Since then, he has seen how the economy flourished before the pandemic. Companies flocked to Maricopa County – the sprawling suburbs encompassing Phoenix and Scottsdale – and Mr. Aggarwal has done well financing their business expansions and real estate deals. The region’s economy even appears to have weathered the COVID-19 shutdowns, he says.
But as a first-generation American whose parents emigrated from India, Mr. Aggarwal also supports equality and the Black Lives Matter movement. He is uneasy with Mr. Trump’s rhetoric attacking immigrants and casting racial-justice protesters as violent radicals.
His 13-year-old daughter, inspired that California Senator Kamala Harris could become the first female vice-president of Indian heritage, wants him to vote for Joe Biden.
So, with just weeks to go before the election, Mr. Aggarwal is struggling to pick a presidential candidate.
“I tell my wife we’ve probably got to vote in the direction that’s going to favour us from [an economic] standpoint, regardless of what the other platforms say,” Mr. Aggarwal said as he watched his son play soccer in a Scottsdale park. “But I don’t know if I’m comfortable with that really, when I say it. So I’m torn.”
When the ballots are counted after the Nov. 3 election, it is moderate suburban voters like Mr. Aggarwal who could be the deciding factor.
Mr. Trump is staking his re-election on once again mobilizing the Republican base of white working-class and rural voters who sent him to the White House in 2016. Democrats are hoping Mr. Biden can inspire a winning coalition of racially diverse and urban voters who failed to turn out for Hillary Clinton.
Those battle lines meet in suburbs like Maricopa County and others in the traditionally conservative Sun Belt – the temperate southern region stretching from Florida to California – where an influx of new residents is quickly reshaping the political landscape.
Mr. Trump narrowly won the suburbs in 2016. But many of those same voters delivered him a swift rebuke in the midterms two years later, helping Democrats regain a majority in the House of Representatives. That year, voters in Maricopa County were largely responsible for Arizona sending its first Democratic senator to Washington in three decades. Recent polls suggest a close presidential race in Arizona, though one that has widened in favour of Mr. Biden. Should the former vice-president win, it will be only the second time Arizona has voted for a Democratic presidential candidate in 70 years.
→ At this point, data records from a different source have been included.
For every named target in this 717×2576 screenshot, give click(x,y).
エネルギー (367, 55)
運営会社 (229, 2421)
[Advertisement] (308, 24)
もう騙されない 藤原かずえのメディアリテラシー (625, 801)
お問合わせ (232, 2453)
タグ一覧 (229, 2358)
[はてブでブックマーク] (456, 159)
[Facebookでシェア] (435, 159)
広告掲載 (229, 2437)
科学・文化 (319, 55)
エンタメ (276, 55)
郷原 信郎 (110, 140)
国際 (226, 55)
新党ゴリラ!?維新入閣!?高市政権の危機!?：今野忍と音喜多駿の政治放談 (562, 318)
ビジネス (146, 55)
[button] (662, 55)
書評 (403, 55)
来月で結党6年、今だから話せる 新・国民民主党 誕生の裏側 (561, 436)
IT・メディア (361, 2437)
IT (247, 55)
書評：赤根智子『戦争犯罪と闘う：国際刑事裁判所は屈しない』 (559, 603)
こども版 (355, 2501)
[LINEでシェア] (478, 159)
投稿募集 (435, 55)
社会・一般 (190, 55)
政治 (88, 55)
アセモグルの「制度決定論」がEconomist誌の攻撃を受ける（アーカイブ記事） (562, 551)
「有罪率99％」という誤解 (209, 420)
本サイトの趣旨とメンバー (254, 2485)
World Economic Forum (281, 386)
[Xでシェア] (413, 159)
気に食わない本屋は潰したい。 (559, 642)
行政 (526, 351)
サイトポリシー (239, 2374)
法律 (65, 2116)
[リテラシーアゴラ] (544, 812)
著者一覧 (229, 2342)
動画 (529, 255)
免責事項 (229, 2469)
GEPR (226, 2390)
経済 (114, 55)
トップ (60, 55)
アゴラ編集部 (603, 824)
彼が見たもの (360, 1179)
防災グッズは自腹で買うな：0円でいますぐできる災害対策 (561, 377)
Academics who study the shifting politics of suburban America point to the changing nature of the suburbs themselves. As workers – including large numbers of college-educated professionals – migrate to suburbs around the big cities of the South and West, those communities are increasingly resembling the cities they border, says Robert Lang, a professor of public policy at the University of Nevada, Las Vegas.
The construction of light-rail systems and other transportation links that shuttle suburbanites into neighbouring cities has encouraged the development of high-density, mixed-use neighbourhoods around train stations, urbanizing what were once uniformly middle-class neighbourhoods of single-family homes. Those neighbourhoods, in turn, have attracted a greater diversity of residents: lower-income renters mixing with young families and residents of retirement communities.
“There’s a myth that the suburbs are financially stable, white communities and that’s not true,” said Samara Klar, a political scientist at the University of Arizona who studies how voters form their political attitudes. “The suburbs are really diverse – and that may be especially true in Arizona.”
As they have grown to become more urban and more diverse, suburbs have also become more politically aligned with nearby cities than the rural regions and small cities elsewhere in their states, experts say.
“Those suburbs are urban enough to be in the urban mix,” said Prof. Lang, who co-authored Blue Metros, Red States, a book released this month that examines the political realignment taking place in many suburbs. “There’s enough of them and they’re growing fast enough that they’re changing the dynamic of the country.”
That phenomenon is not happening everywhere, particularly not in the slow-growing Midwestern suburbs of cities such as Detroit, Milwaukee and Cleveland. But it is playing out in in the suburbs of Texas, North Carolina, Georgia and Colorado – fast-growing regions that once delivered reliable majorities for Republicans.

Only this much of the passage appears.